Opdracht 1
Uit welk jaar stamt het oudste Gelderse leenregister dat Deelen volgens de tekst over Deelen voor het eerst beschrijft?
Opdracht 2
Schrijf het vervolg van de tekst over de geschiedenis van Deelen, te beginnen na de laatste zin.

Aangeleverde tekst
/---

Op de kaart van Christiaan Sgrooten uit 1573 staat Deelen afgebeeld als een versterkte boerderij (fig.10). De grootte hiervan is niet exact na te gaan maar hij gebruikte hetzelfde figuur voor ook nu nog bestaande grotere boerderijen. Hoogstwaarschijnlijk is er al veel eerder bewoning geweest op deze plek. In 1877 werden er enkele Halstatt urnen gevonden die uit de zesde eeuw voor Christus dateren. De bewoning was hier ontstaan doordat er een enkel sprengetje water aan de oppervlakte bracht, water dat voor de prehistorische bevolking een van de bestaansvoorwaarden was. De naam Deelen komt van ‘deel’ hetwelk stuk grond, erf of plaats betekent. Beschreven werd Deelen voor het eerst in het oudste Gelderse leenregister van 1326. Deelen bestond uit twee wildforstersgoederen. Dit waren goederen waarvan de bewoners de plicht hadden om ten behoeve van de graaf of hertog steeds een kar en paard gereed te houden voor de jacht en hem daarmede ter jacht te begeleiden. Dit gaf aan de bewoners een zekere onderscheiding ten opzichte van de overige plattelandsbevolking. De wildvorsters waren namelijk vrijgesteld van dezelfde belastingen als de adel en steden (Stam, 1955).
Op de kaart van het Arnhemse, Roosendaalse en het Deelense Velt van Nicolaes van Geelkercken uit 1629 wordt Deelen afgebeeld in de vorm van een Havezathe met zes huizen (fig.51). Ook is er te zien dat vele wegen uit verschillende richtingen in Deelen samenkomen. Een eeuw later, op een kaart van Isaac Tirion uit 1741 (een paar bladzijden verder), staat geschreven ‘’t Huis te Deelen nu een herberg’, wat aangeeft dat er vroeger een adellijk huis geweest moet zijn want een gewone boerderij of woonhuis werd zeker niet ‘Het Huis of Huize’ genoemd. Deze aanduiding werd bij voorkeur gebruikt voor een ‘havezathe’.

\---

Lijst met gegevens
/---

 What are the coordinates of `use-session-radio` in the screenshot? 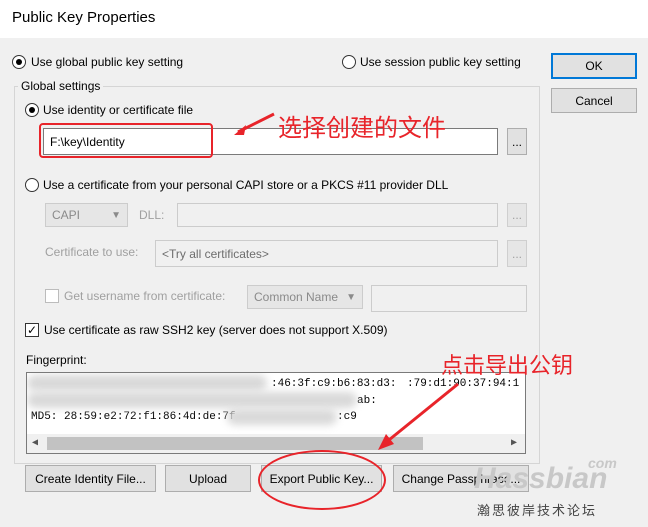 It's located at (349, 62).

\---
/---

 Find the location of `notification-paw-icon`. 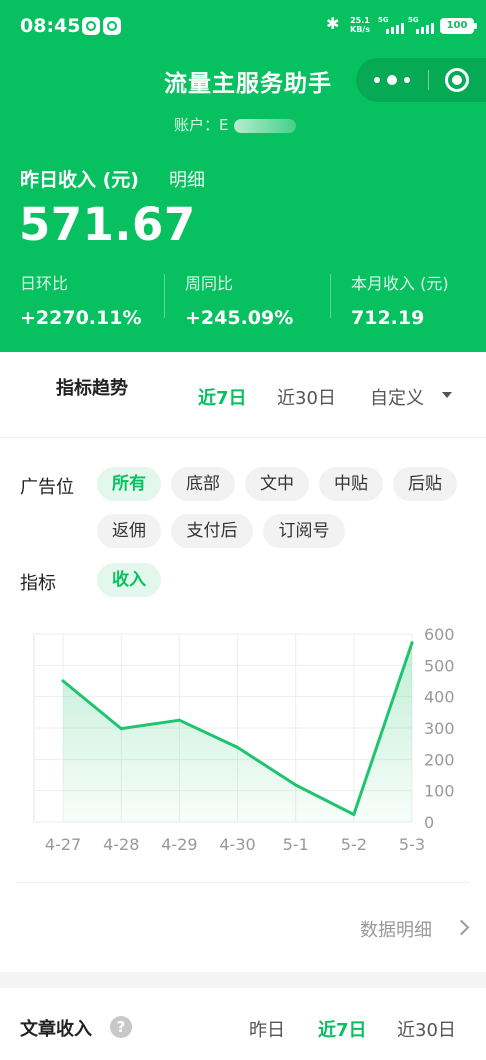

\---

Antwoord 1
Uit 1326.

Antwoord 2
Deelen was niet de enige nederzetting op het zuidelijke deel van de Veluwe. In een halve cirkel lagen daar Mossel, Nieuw Reemst, Oud Reemst, Het Planken Wambuis, de Kemperberg, Terlet en de Imbosch. Deelen, Terlet en Oud Reemst behoren tot de oudste nederzettingen. Opvallend is dat verschillende van deze nederzettingen ook de functie hadden van herberg omdat zij aan een doorgaande weg lagen.
De nederzetting Deelen lag vroeger zeer geïsoleerd midden in een uitgestrekte heidevlakte. Het was verdeeld in een Groot- en een Klein Deelen waarbij Groot Deelen ongeveer 6 meter hoger lag als Klein Deelen (fig.52). Er woonden een aantal families die zich met landbouw bezighielden.
De boeren waren destijds op de hoge zandgronden geheel aangewezen op de mest van hun schapen en moesten beschikken over uitgestrekte heidevelden waar hun schapen voldoende voedsel konden vinden. Hierdoor konden zelfs op een uitgestrekt terrein maar weinig boeren een bestaan opbouwen. Dit is dan ook de reden dat er marken ontstonden. Met de marken had men de mogelijkheid om de grond onderling te verdelen waardoor tegelijkertijd Deelen zich in de loop der eeuwen nauwelijks heeft kunnen uitbreiden en beperkt is gebleven tot een gering aantal boerderijen.
Oorspronkelijk waren de boeren van Deelen zelf eigenaar geweest van de grond maar toen zij rond 1800 verplicht werden te investeren in het tegengaan van zandverstuivingen en daarvoor geen geld hadden, waren zij gedwongen hun grond te verkopen. Van eigenaars waren zij pachters geworden. De grond werd door de heren van Roosendaal opgekocht (Haak, 1998).
Deelen tijdens de oorlog
Voor een vliegveld is het nodig dat er een weerkundig instituut, een verkeersleiding, ziekenbarakken, administratie en verbindingsdienst aanwezig zijn. De Kop van Deelen ligt een stuk hoger dan het vliegveld zodat men hier een goed totaaloverzicht had. Hierdoor was deze plaats zeer geschikt om de benodigde objecten te bouwen.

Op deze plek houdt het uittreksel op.